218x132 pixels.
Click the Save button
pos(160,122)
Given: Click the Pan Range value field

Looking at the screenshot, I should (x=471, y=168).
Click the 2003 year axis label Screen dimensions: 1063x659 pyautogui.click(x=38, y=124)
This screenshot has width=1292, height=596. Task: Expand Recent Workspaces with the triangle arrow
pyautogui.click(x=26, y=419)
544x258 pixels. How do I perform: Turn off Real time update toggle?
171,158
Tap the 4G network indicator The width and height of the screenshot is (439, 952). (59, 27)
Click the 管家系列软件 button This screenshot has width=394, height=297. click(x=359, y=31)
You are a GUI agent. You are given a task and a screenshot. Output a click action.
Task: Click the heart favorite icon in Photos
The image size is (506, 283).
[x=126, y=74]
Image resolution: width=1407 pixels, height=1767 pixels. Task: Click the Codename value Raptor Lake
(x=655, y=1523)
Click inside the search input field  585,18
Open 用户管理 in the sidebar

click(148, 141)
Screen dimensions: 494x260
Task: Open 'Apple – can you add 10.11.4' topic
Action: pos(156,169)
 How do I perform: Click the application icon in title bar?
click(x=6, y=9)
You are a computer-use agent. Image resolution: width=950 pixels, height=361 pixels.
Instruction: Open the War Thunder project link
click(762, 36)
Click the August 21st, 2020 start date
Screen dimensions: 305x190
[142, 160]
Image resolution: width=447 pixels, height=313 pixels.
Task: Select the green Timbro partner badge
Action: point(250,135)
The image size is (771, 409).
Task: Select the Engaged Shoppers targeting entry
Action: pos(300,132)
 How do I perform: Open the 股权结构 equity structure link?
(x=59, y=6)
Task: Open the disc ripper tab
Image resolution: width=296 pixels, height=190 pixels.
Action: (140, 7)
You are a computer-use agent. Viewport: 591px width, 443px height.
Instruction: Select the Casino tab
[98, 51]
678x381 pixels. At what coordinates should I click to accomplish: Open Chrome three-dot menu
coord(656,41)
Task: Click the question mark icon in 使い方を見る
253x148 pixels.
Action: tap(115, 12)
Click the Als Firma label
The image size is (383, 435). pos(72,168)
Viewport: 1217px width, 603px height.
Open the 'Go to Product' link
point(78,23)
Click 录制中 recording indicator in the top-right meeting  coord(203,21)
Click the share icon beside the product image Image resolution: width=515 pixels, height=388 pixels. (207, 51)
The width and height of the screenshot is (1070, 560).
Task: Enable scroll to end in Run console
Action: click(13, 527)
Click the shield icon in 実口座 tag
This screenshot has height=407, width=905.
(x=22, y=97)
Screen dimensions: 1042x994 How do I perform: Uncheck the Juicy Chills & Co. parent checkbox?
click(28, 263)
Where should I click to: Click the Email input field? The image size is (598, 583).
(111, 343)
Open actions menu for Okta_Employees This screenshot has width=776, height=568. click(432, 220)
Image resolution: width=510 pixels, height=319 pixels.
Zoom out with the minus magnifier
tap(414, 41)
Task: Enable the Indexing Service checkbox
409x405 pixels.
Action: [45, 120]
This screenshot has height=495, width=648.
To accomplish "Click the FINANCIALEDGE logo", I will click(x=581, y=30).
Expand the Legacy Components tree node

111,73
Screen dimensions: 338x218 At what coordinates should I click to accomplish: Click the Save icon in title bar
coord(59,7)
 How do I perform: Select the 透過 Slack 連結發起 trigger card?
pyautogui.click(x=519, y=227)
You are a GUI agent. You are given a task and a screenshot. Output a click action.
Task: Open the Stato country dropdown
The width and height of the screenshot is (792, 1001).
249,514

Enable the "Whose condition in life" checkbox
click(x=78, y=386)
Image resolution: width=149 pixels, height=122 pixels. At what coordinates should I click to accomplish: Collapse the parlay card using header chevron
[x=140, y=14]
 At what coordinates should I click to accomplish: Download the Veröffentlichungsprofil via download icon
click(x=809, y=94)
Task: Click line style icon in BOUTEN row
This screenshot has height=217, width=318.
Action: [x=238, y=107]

- The task -
Output exactly what runs from the line with "Task: Click line style icon in BOUTEN row" to the final line above, both lines included, and nothing else.

- Answer section -
Task: Click line style icon in BOUTEN row
This screenshot has height=217, width=318.
Action: [x=238, y=107]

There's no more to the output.